* _WORK ORDER_: Begin at the line with "The width and" and output every line through the end of the records, exactly as given. Omit pictures.
Segment Open
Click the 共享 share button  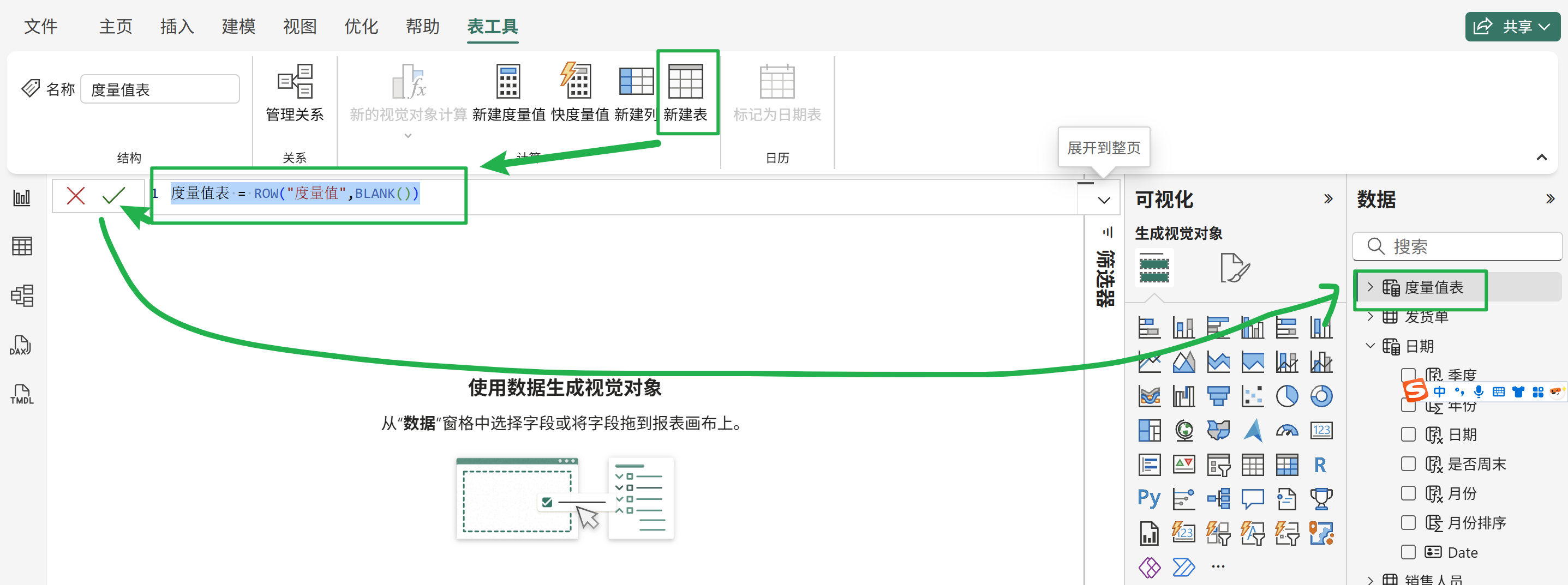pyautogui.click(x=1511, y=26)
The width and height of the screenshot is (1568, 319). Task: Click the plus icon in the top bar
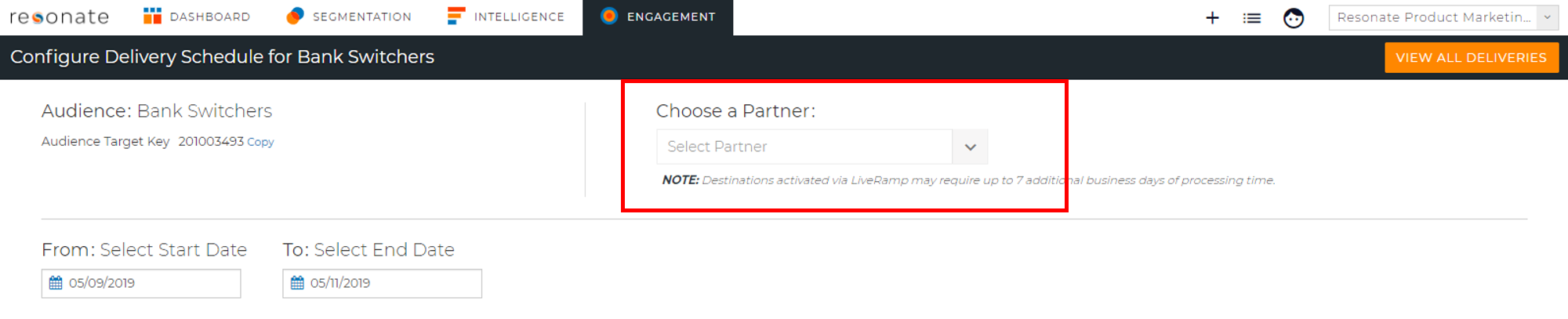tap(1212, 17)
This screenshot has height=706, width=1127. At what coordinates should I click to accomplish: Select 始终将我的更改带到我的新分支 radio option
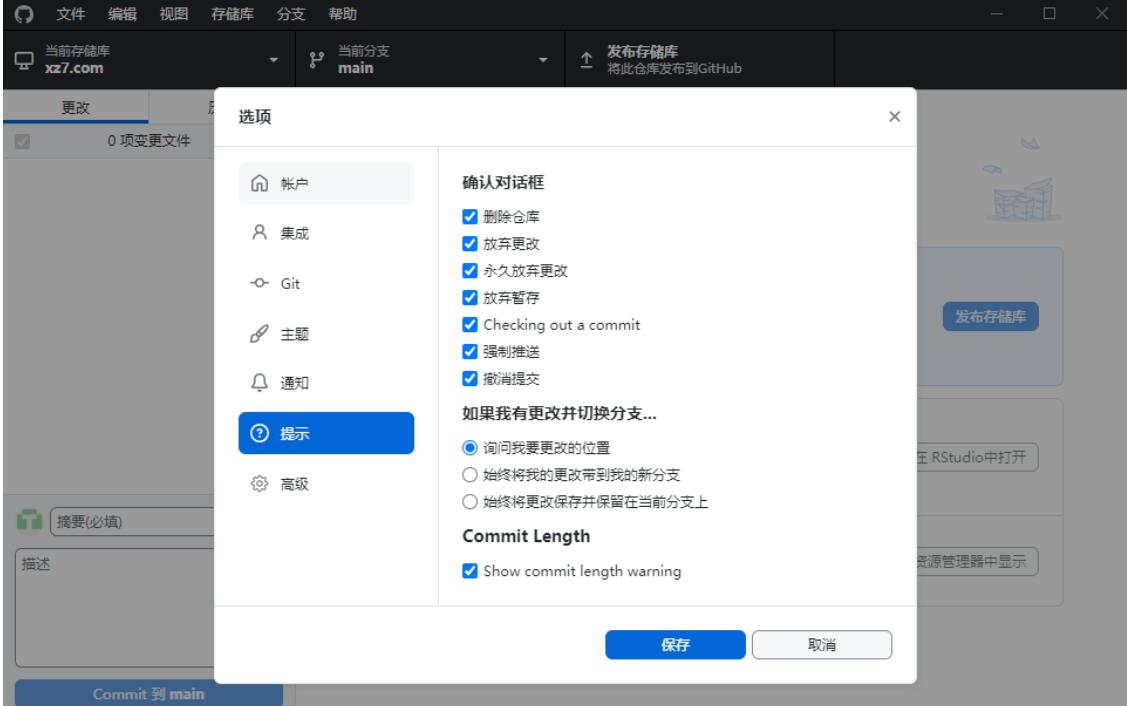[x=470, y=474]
Segment Closed
* _SOLUTION BELOW_:
The width and height of the screenshot is (1568, 319). Task: Click the plus icon in the top bar
tap(1212, 17)
This screenshot has height=706, width=1127. At what coordinates should I click to accomplish: Select 始终将我的更改带到我的新分支 radio option
[x=470, y=474]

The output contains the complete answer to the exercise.